The NHS smokefree website is also well worth a look. There are words of encouragement as well as loads of free resources and information.

Also, check out the No Smoking Day website for some really useful tips to help you quit.

You can choose to go to free sessions and discuss things with others, but if you’d prefer to go it alone, support is available at home with the ‘Together Programme’ – find out what’s best for you here.

Nigel’s story

Moneymagpie spoke to 45 year-old Nigel Manton who gave up smoking two years ago. Nigel had been smoking from the age of 13. He smoked on average twenty a day and sometimes as many as forty.

Nigel said that a combination of factors convinced him to quit: he began to wake up feeling very wheezy, his partner was a non-smoker and wasn’t keen on his habit and he really wanted to do a trek in Nepal and realised that if he continued to smoke he just wasn’t going to be able to.

Nigel said that he really needed reasons to want to quit – he thinks if you plan to give up you’re much more likely to succeed than if you make an impulse decision.
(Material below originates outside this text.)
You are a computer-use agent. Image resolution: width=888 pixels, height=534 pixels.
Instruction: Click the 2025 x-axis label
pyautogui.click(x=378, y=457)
He also points out that there are no prizes for giving up the hard way, and having help from the NHS makes it so much easier than trying to use will power alone.

Nigel used the NHS helpline (above) and was put in contact with a local council support group – details of these can be found on the NHS smokefree website.

He told us that it was not unlike an AA meeting, and that the support was invaluable. Nigel received help planning his course of action. He explained that the members had help choosing the right kind of nicotine replacement aids – the NHS say that using these double your chances of being able to quit successfully.

If you attend all the meetings – Nigel had one a week for six weeks – then you receive a form entitling you to the nicotine replacement aids for free. So you really can give up for nothing!

Nigel told us that his main incentive to persevere was the carbon monoxide test that each member had to blow into, in front of everyone else at the start of each meeting. It was the thought of doing this that kept him going to begin with.

It took Nigel six weeks to quit – he said that at that point his cravings were completely gone and all his friends kept telling him how much healthier he looked.

He told us that quitting was easier than he thought it would be, and advises those who are trying to kick the habit to make the most of the services the NHS provide – you might as well make it as easy for yourself as you can.